Au royaume des idées, à gauche, les faits n’ont pas d’importance. Les ravis de la crèche culturelle s’aiment à tous vents. La Maison des Ecrivains et de la Littérature tisse le linceul du vieux monde dans l’entre-soi, les prix qu’on court de la révolte et une novlangue de pacotille. Grand débat d’octobre : « Qu’est-ce qui fait encore commun ? Quelque chose se passe, a lieu, qui fait converger des lignes de fuite, des lignes esthétiques, éthiques, des lignes de pensée et de création (…) À la fois ‘faire ensemble’ et ‘faire l’ensemble’, le réinventer, l’inventer peut-être. À l’écoute des écrivains et penseurs invités, nous interrogerons les formes de solidarité, de résistance, de militance qui agrègent les énergies ; les livres où les voix se partagent, s’écoutent et parfois s’entendent ; les mondes – sports, chœurs, jeux, réseaux, troupes d’acteurs, collectifs d’auteurs… – où des forces se regroupent ; les lieux communs que nous avons en partage » (site de la MEL). Le grand soir reconductible… Rue du Vieux Colombier, sur France Inter, la raison tonne en son critère ; au Bon Marché voisin, c’est l’éruption de la faim. Les pauvres ont des problèmes, les progressistes ont des principes.

Najat s’agite, Jean-Michel s’enferre, Pap s’abstient. Gabriel Attal est dans l’action. Le jeune cornac veut « reconquérir le mois de juin, parce que chaque jour, chaque cours compte ». Sa priorité absolue c’est le harcèlement scolaire. Bientôt des brigades dédiées, cours d’empathie, jeux de rôles. « Je ne reculerai devant rien, la peur doit changer de camp ». Le Garde des Sceaux, raccord, « envisage une saisine systématique du portable et sa confiscation définitive s’il a été utilisé pour le cyberharcèlement ». La fête du slip est terminée.

A lire aussi, Elisabeth Lévy: Punaises de lit: charivari contre Pascal Praud

« Il faut saisir l’occasion par les cheveux ». Emmanuel Macron connait le proverbe et ne manque pas de toupet. 1/3 marchand de falafels, 1/3 consultant, 1/3 senior Oliveira, sans oublier un quatrième tiers Monsieur Champagne, Jupiter a un avis sur tout et surtout un avis. Il passe des pactes, organise des conclaves nocturnes, fait tourner les tables. Sur TF1, dans Pif, les vestiaires, les boites de nuit, avec Mcfly, Carlito, Hugo Travers, il bat la campagne, « met sur la table », devise, sermonne, fait tout, dit tout, tout le temps. Pilier, ailier, demi d’emmêlé, soigneur, il distribue les bons points et du popcorn « à la française », à la mi-temps.

Image: Capture YouTube.

Les courtisans, prébendiers, ministres, mouches du coach, applaudissent le mime bavard, les gesticulations d’un hanneton sur le dos, cornérisé depuis deux ans. « Le moyen le plus direct de gagner la renommée est d’affirmer avec une ferme assurance et le plus souvent possible, qu’on la possède déjà » (Leopardi). Panem et circensens, à Rome, c’était pour le peuple ; les élites sont aujourd’hui contaminées. Dans les années 30 le Dr Voronoff proposait des cures de jouvence, greffait des testicules de singe pour redonner une vigueur intellectuelle et physique.

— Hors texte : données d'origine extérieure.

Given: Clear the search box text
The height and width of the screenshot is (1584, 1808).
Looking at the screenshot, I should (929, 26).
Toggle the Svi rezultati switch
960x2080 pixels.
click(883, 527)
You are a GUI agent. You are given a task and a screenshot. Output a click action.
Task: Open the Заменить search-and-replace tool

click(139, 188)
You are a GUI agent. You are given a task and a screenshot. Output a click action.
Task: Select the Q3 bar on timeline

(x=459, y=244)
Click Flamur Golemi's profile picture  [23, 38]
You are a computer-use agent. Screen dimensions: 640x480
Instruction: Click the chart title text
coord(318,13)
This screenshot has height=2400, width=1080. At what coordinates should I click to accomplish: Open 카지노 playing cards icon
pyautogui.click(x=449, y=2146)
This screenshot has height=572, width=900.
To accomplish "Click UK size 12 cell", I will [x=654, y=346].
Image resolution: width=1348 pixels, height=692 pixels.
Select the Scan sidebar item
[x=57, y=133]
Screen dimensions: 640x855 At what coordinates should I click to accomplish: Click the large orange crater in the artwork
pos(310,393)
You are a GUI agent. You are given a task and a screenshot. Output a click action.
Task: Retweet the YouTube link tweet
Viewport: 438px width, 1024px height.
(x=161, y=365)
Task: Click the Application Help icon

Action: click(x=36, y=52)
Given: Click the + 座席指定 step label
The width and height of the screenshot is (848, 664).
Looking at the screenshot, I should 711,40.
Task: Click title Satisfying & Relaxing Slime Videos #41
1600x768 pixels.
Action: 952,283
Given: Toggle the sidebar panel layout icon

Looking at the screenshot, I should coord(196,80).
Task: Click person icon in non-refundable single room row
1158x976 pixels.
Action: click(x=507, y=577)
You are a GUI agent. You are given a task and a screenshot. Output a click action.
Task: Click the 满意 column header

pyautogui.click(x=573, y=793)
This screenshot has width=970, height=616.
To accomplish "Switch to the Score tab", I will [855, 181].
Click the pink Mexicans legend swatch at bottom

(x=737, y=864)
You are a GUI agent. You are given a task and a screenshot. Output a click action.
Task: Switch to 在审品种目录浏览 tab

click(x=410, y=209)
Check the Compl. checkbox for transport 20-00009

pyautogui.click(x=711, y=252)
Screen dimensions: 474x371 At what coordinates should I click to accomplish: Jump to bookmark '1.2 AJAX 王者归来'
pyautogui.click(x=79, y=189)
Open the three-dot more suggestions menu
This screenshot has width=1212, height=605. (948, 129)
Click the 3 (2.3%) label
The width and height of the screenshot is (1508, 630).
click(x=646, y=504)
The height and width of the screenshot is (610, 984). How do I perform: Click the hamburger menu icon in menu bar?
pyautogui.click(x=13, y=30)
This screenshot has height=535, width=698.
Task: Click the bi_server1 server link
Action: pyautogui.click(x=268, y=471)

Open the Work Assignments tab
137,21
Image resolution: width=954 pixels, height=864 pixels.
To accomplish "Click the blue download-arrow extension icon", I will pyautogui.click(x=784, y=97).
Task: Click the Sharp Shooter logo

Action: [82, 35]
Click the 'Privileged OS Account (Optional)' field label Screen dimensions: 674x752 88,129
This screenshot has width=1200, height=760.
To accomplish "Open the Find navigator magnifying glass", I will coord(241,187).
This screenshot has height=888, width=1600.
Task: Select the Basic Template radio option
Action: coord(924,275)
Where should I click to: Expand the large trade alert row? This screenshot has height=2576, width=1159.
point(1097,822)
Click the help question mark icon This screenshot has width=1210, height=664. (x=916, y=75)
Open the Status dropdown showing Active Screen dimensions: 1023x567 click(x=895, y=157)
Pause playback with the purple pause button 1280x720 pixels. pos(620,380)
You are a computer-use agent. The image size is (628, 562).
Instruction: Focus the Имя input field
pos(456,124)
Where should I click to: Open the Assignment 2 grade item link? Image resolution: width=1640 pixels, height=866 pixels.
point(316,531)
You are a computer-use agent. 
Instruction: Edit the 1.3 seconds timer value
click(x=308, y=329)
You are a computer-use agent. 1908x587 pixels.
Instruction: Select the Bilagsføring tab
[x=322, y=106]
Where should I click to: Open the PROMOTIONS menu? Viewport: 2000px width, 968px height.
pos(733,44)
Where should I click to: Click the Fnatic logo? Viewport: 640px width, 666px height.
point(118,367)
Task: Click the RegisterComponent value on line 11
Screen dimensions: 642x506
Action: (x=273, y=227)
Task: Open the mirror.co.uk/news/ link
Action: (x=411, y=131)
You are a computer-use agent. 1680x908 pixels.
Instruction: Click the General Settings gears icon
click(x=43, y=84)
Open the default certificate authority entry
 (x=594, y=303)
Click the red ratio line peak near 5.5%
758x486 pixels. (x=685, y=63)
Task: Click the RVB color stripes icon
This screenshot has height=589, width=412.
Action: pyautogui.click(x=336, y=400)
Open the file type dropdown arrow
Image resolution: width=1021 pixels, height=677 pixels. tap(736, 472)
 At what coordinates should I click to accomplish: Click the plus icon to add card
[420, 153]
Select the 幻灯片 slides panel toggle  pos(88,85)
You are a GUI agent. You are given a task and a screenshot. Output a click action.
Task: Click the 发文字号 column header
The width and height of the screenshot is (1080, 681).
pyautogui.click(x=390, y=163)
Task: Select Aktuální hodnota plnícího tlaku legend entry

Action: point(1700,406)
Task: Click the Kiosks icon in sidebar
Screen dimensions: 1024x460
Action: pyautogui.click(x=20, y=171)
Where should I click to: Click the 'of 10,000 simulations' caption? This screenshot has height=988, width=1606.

Ne jetons pas l’eau du bain avec le bébé. Jupiter et les décors du roi ont une fonction. Toute société a besoin de bouc émissaire. Les élections sont un rite d’expiation. Emmanuel Macron est un chef haï, précieux, idéal, coupable du malheur comme du pire. On ne gouverne pas innocemment. Théâtralement, l’Occident et ses élites acculturées, naïves, hors-sol, agonisent. Prise dans une tenaille maléfique, « mondialisation-reféodalisation », l’Europe s’auto-intoxique.

Pierre Manent prend de la hauteur. « Aujourd’hui, un seul interdit pèse sur l’Humanité : ne pas se diviser (…). L’Europe a décidé de partir de zéro, d’effacer les Nations, d’effacer les vieilles confessions européennes qui avait accompagné, nourri, l’histoire européenne. Partir de zéro veut dire ne plus porter aucune proposition, commencer à mettre à l’œuvre l’unification de l’Humanité, l’Europe se présentant comme la première version du brouillon de l’unification de l’Humanité, mais une Humanité qui n’est définie par aucun contenu, qui n’a aucune visée, qui n’a aucune articulation interne, une Humanité informe » (Pascal et la proposition chrétienne).

« …Quant au bonheur des masses, il me fait rire, car mon petit cerveau ne peut concevoir une masse heureuse composée d’individus qui ne le sont pas » (Giacomo Leopardi).